HPC Carpentry Curriculum
Last updated on 2026-03-02 | Edit this page
Estimated time: 12 minutes
Overview
Questions
- What do we intend to convey through our workshops?
- What tools do we use?
- What do we cover, and intentionally not cover?
Objectives
- Understand the intentions of the HPC Carpentry lesson program.
- Use the tooling adapted by the HPC Carpentry.
- Learn the scope of the HPC Carpentry curriculum.
The HPC Carpentry Curriculum
Currently, the expected model of an HPC Carpentry workshop is a two-day event during which three lessons will be taught. The three lessons are the Software Carpentry Unix Shell lesson, and the HPC Intro and HPC Workflow lessons from the HPC Carpentry project itself.
As with all Carpentries materials, workshop organizers may wish to add or remove lessons, depending on the needs of their learners. For example, your community may already be familiar with the shell, or have had it in other workshops, in which case it can be omitted from the HPC Carpentry workshop.
An exception to this is the HPC Workflow lesson, which builds on
material covered in the HPC Intro lesson, and shares a model executable,
the amdahl code, with it. Workshop organizers may find that
the HPC Workflow lesson does not stand alone especially well, although
of course the project would be interested in your feedback if you
attempt this.
Intended Audience
The model HPC Carpentry workshop is intended for novice users of HPC systems. We assume that the learners are in some technical field, and have a requirement to run computations on systems larger than their laptops, but lack the skills to use these systems effectively.
Pedagogical Notes
A major feature of the HPC Carpentry lessons are two deviations from what might be considered pedagogical best practice.
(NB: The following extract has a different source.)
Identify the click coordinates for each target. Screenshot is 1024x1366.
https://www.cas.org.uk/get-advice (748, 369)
The first of these is the “jargon buster” presentation early in the HPC Intro lesson. This presentation does not have any exercises or hands-on component to help with learner retention, but the development team has nevertheless found it to be valuable in clarifying HPC terminology, which uses some technical terms interchangeably (“node”, “computer”), and uses some ordinary English words in a more narrow technical sense (“server”, “thread”).
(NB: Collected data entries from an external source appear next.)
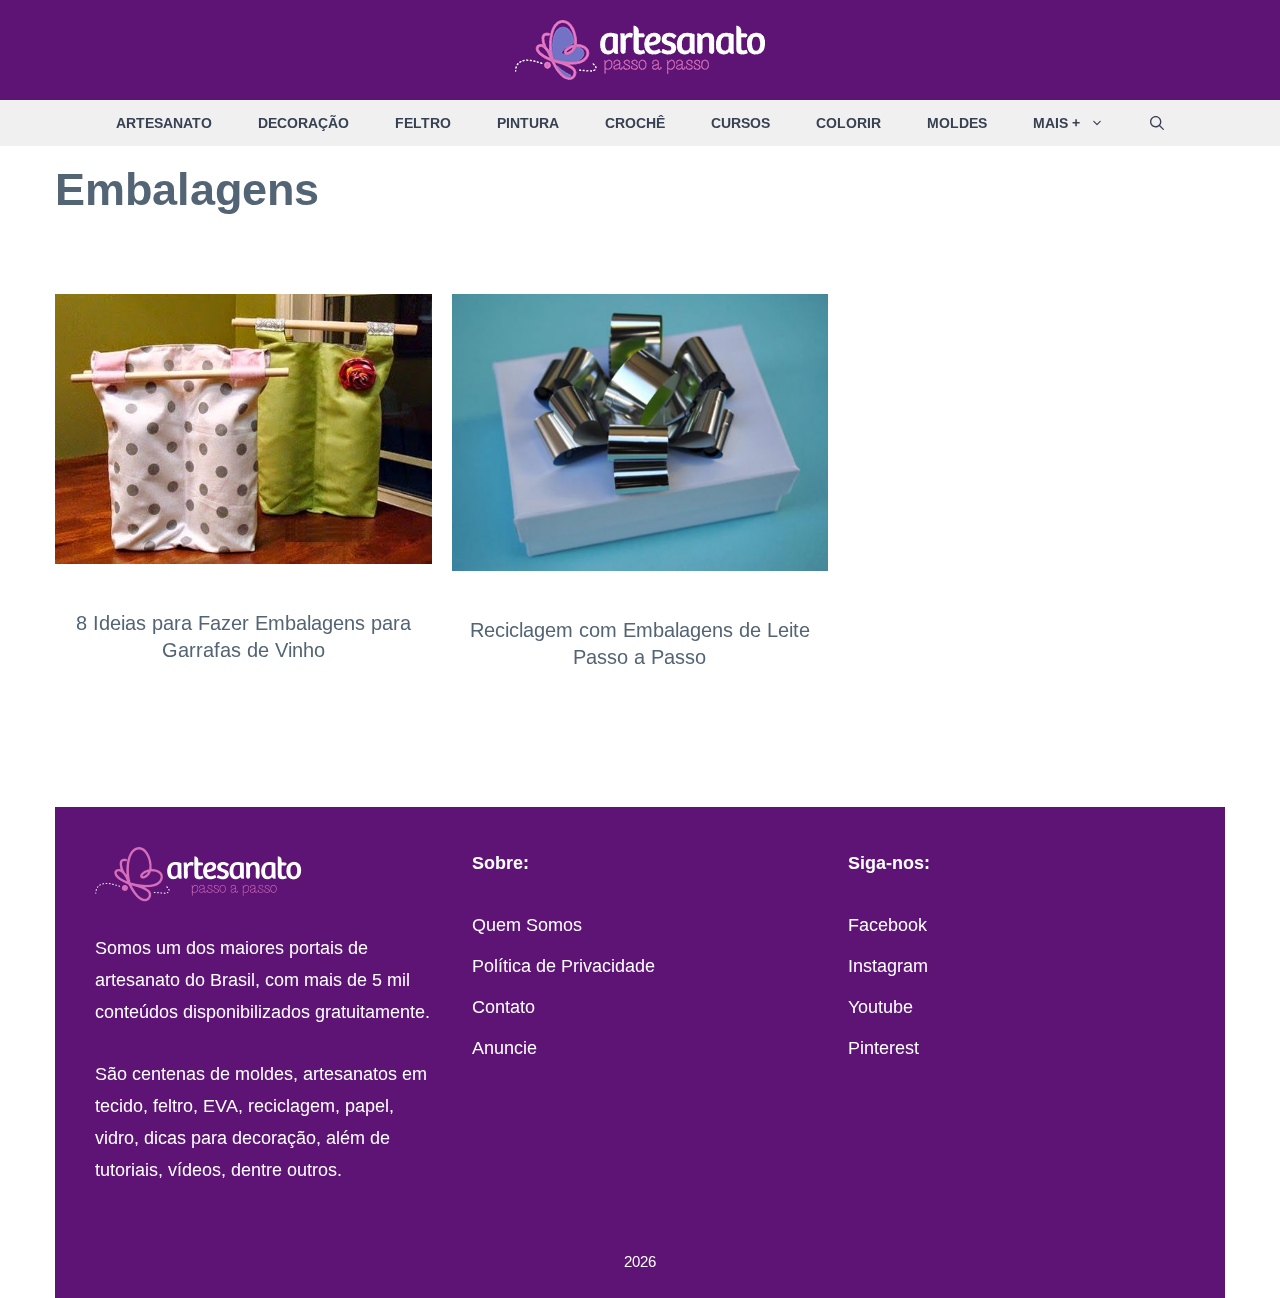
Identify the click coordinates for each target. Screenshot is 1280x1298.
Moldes (957, 123)
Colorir (848, 123)
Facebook (887, 925)
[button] (1103, 123)
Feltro (423, 123)
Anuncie (504, 1048)
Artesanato (164, 123)
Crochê (635, 123)
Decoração (303, 123)
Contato (503, 1007)
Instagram (888, 966)
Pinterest (883, 1048)
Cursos (740, 123)
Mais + (1056, 123)
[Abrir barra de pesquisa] (1157, 123)
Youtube (880, 1007)
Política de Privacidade (563, 966)
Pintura (528, 123)
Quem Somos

The second of these is the use of the amdhal executable
for demonstrating both parallel execution, and diminishing returns to
increasing parallelization. In the lessons, this program is a “black
box”, and the way it is constructed is not interrogated. Generally
speaking, it’s good practice to not have unexplained or magical-seeming
entities in lesson materials, but in this case, the development team’s
experience has been that attempting to explain how MPI executables are
coded imposes a high cognitive burden on novice HPC users, and distracts
significantly from the lesson goals.
Instructional Themes
The first major focus of the workshop is the mechanics of working on an HPC cluster. This includes conceptual items, such as the fact that the cluster log-in node is remote from the user’s laptop, and that when jobs run on the cluster, they do so at an additional remove from the log-in node, and the idea of file systems that are shared between computers, all of which are likely new to learners. It also includes the actual details of constructing a batch file, specifying resource requests, and submitting the job to the cluster and locating and observing the outputs.
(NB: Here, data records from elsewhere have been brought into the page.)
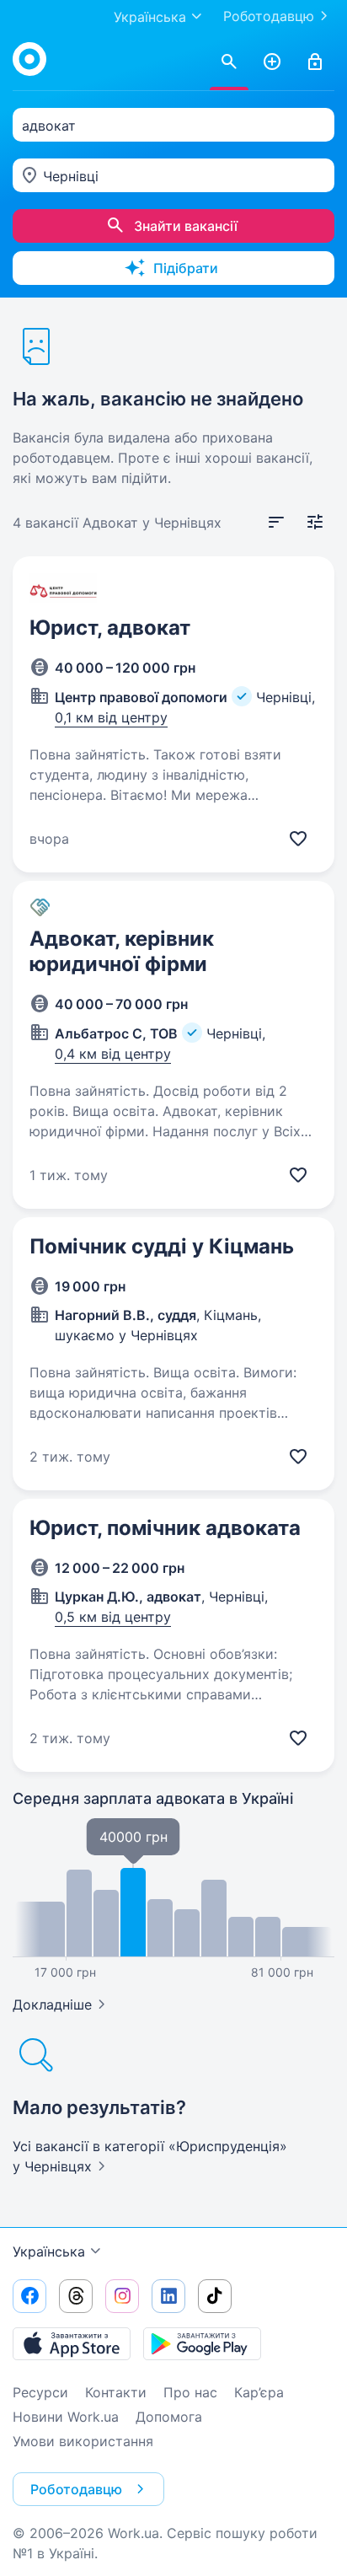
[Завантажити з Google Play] (202, 2343)
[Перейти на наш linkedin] (168, 2296)
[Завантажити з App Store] (72, 2343)
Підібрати (185, 268)
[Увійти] (315, 62)
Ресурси (40, 2392)
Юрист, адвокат (109, 627)
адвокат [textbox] (49, 125)
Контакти (116, 2392)
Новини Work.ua (66, 2416)
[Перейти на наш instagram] (122, 2296)
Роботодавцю (268, 16)
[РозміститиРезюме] (272, 62)
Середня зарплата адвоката (153, 1798)
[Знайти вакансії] (229, 62)
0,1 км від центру (111, 717)
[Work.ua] (29, 59)
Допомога (169, 2416)
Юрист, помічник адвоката (165, 1528)
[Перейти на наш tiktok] (215, 2296)
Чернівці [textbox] (71, 176)
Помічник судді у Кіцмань (161, 1246)
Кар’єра (259, 2392)
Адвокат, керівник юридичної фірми (121, 951)
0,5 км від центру (113, 1616)
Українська (49, 2251)
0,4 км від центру (113, 1053)
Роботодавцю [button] (76, 2489)
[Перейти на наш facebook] (29, 2296)
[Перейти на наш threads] (76, 2296)
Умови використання (83, 2441)
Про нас (190, 2392)
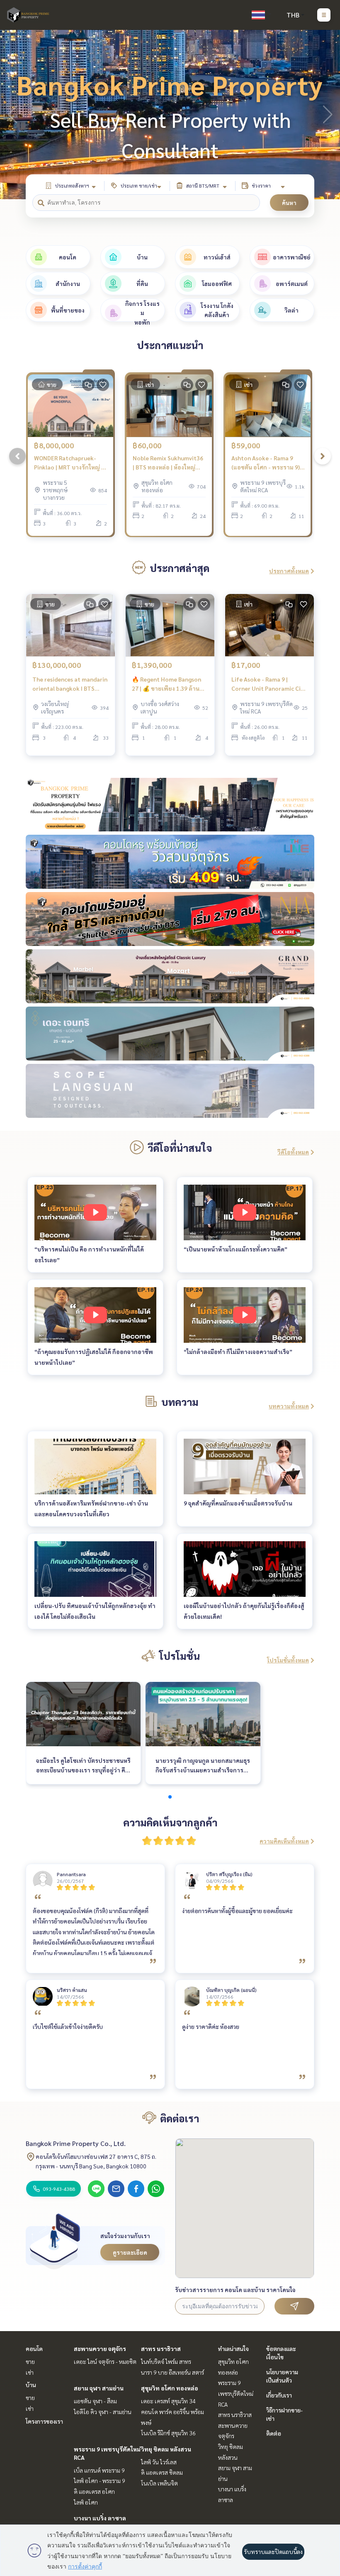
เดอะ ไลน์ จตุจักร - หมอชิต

The HPC Intro lesson also emphasizes the shared nature of typical HPC clusters, which is likely to be another novel feature for novice users. In a shared environment, errors or misconfiguration can impact not only the user’s own jobs, but the performance of the system as a whole, and through that mechanism, impact other users. For this reason, HPC users need to be aware of their resource requirements, and make realistic resource requests.
In the workflow lesson, this is extended to include the mechanics of
specifying a workflow in the snakemake tool, as well the
declarative nature of the specification, where snakemake
rules are not run if their outputs already exist.
A second theme of the curriculum is a conceptual introduction to
parallel execution, and to the diminishing returns that arise from
increasing degrees of parallelism, due to the effect of Amdahl’s Law,
for which the amdahl exectuable is named.
For the workflow lesson, a third theme is relevant, namely the
benefits of workflow automation. HPC resources are at their best when
running multiple jobs in a batch queue. In real-world environments, the
gap between the submission time and dispatch time of a job might be
large, and many HPC-appropriate tasks may require many jobs. A workflow
tool helps to manage this process, allowing HPC users to operate at a
higher level of abstraction, specifying and executing parametric
studies, for example, over many jobs. The culmination of the workflow
lesson is exactly this type of task, where learners execute an automated
scaling study of the timing of the amdahl executable.
- The lessons have as a pre-requisite the Software Carpentry Unix Shell intro lesson.
- The lessons are aimed at novice HPC users who need to be able to operate a batch resource manager.
- The focus of the lessons are resource manager operations, the benefits and diminishing returns of parallelism, and workflow automation.